The European Commission has criticized the government of Cyprus for increasing public spending without consulting its international creditors first.
In a draft report seen by SPIEGEL, the Commission said Cyprus had announced a number of steps that will boost outlays, such as a plan to grant tax advantages to customers of Cypriot banks to encourage them to shift their capital back to the island.
The troika -- made up of the European Commission, International Monetary Fund and European Central Bank -- recently scrutinized the progress Cyprus is making in implementing reforms imposed as a condition for the international bailout of 10 billion ($13.17 billion) given to the small Mediterranean island nation in April.

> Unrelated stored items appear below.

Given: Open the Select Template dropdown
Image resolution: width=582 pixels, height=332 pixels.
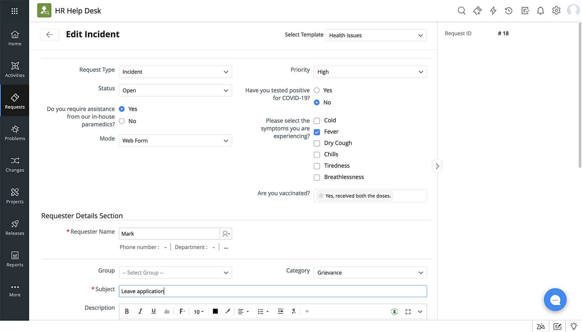Looking at the screenshot, I should click(x=376, y=35).
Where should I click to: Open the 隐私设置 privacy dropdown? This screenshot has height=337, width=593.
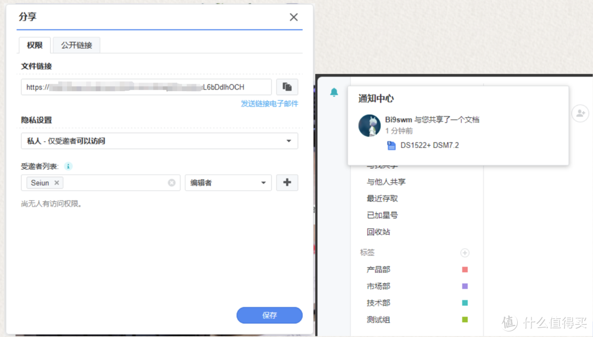point(159,141)
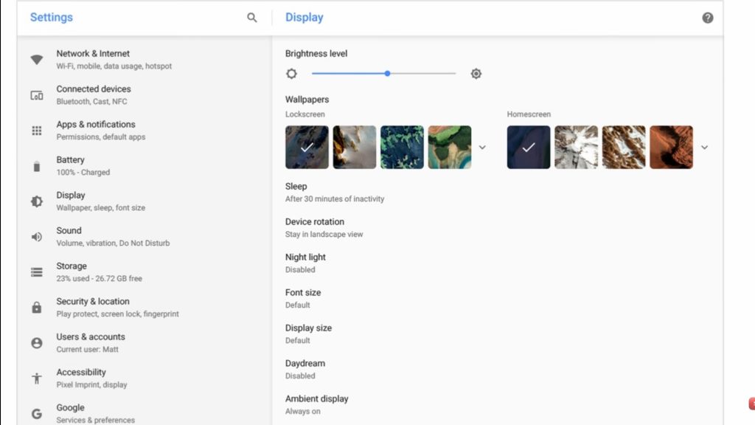Open help via the question mark icon

707,18
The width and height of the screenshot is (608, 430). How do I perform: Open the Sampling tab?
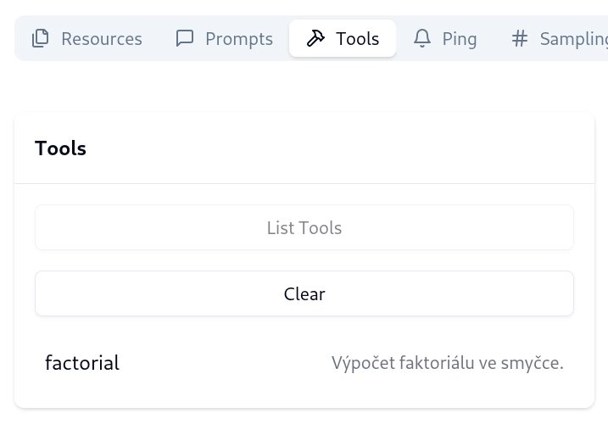(x=574, y=39)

Under the terms of the bailout, Cyprus shrank its oversized banking sector, the mainstay of its economy, by closing the second biggest bank, Laiki, and restructuring Bank of Cyprus. It also agreed to raise taxes, cut spending and implement structural reforms to improve its public finances and to be able to eventually repay its debt.
The tax measure for bank customers is likely to lead to higher costs for the government budget, the Commission report says.

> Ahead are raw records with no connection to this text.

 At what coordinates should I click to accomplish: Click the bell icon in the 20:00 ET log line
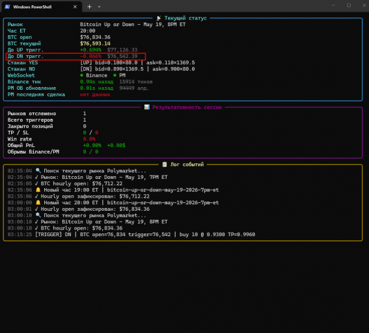pyautogui.click(x=38, y=202)
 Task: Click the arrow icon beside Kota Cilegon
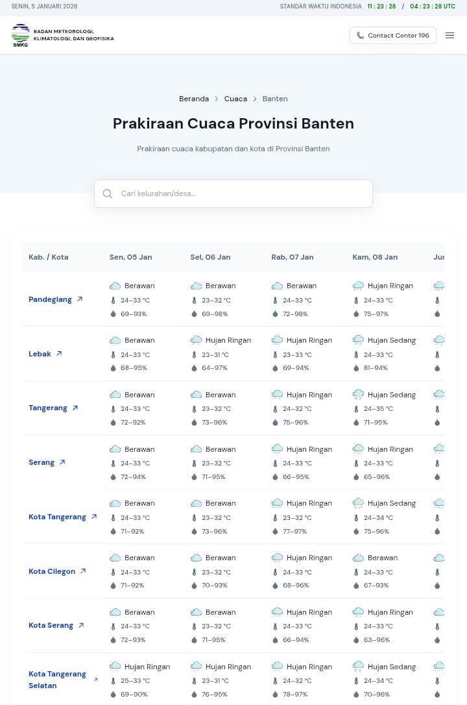(x=83, y=571)
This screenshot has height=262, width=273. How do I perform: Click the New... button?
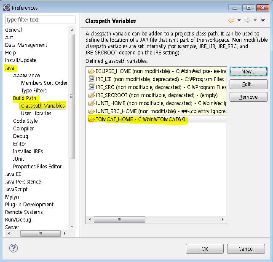point(248,72)
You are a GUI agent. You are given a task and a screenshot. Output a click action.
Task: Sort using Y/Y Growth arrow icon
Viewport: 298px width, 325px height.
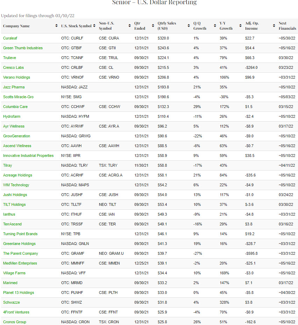[x=241, y=26]

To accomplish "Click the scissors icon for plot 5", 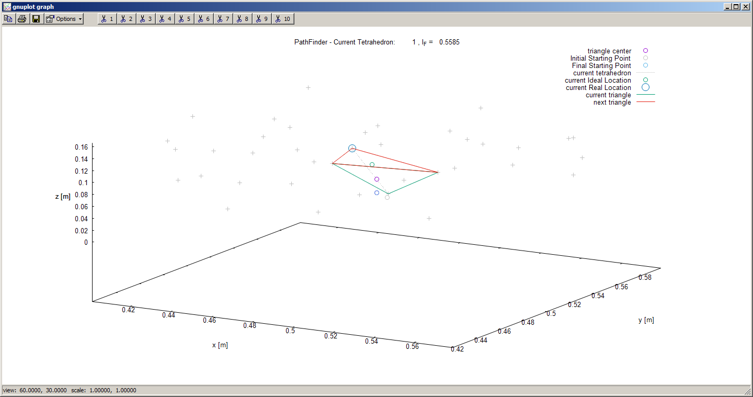I will 184,18.
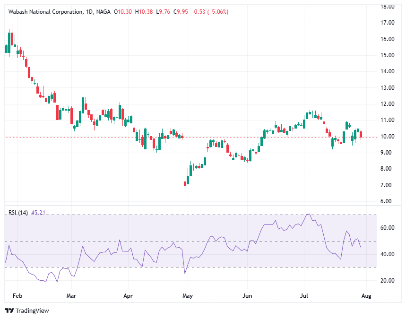
Task: Click the Aug label on the time axis
Action: (x=367, y=295)
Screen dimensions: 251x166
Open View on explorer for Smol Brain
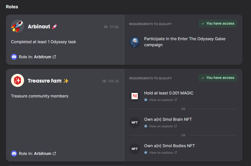click(x=161, y=126)
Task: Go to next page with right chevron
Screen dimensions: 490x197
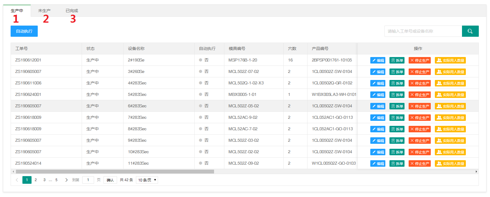Action: pyautogui.click(x=66, y=180)
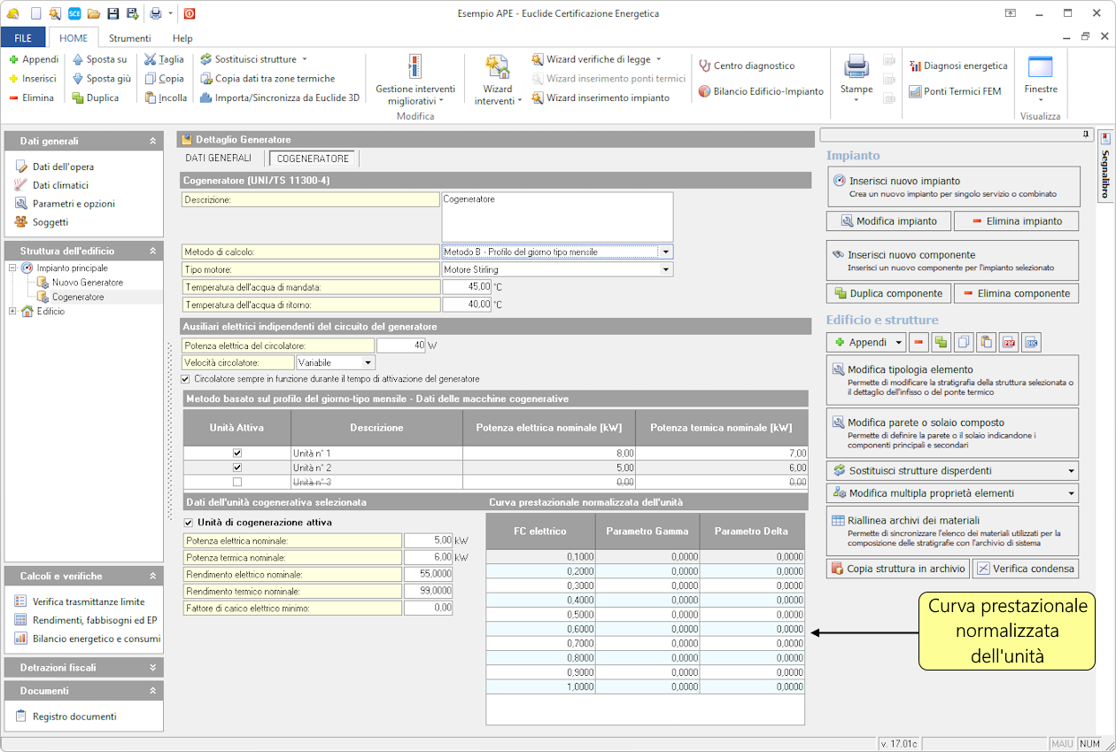The image size is (1116, 752).
Task: Switch to the DATI GENERALI tab
Action: pyautogui.click(x=218, y=158)
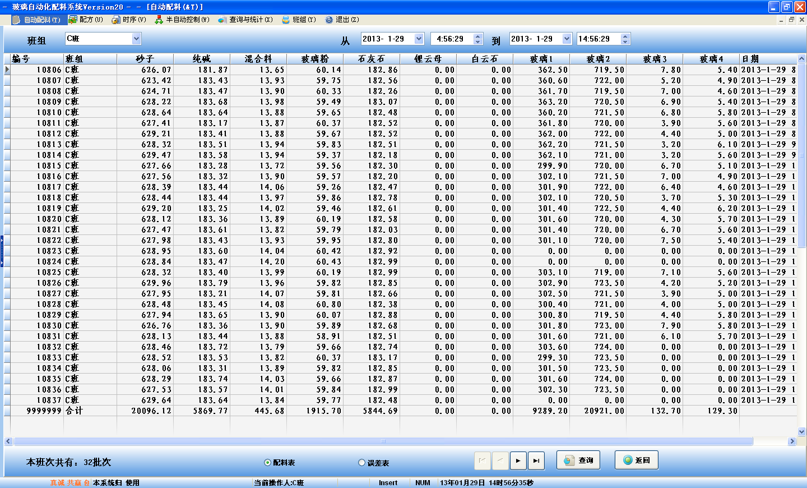The image size is (807, 488).
Task: Select the 误差表 radio button
Action: (x=361, y=463)
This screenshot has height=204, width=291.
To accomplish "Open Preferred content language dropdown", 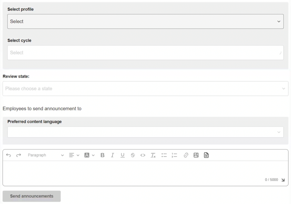I will (x=145, y=132).
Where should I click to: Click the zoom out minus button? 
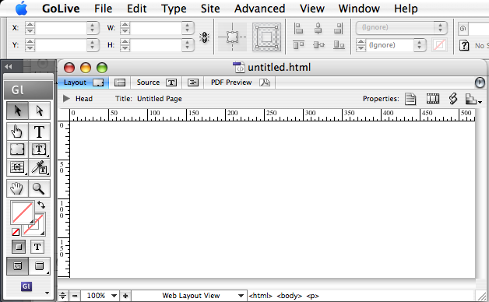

In the future, the government must inform the troika "to minimize the risk of initiatives that could have a significant impact on the achievement of program targets," the report says.
But it also says that Cyprus is making progress on its reforms.
"The fulfilment of program pledges has begun in all major areas," the report says, but it adds "in the field of budgetary measures and structural reforms the progress has been mixed."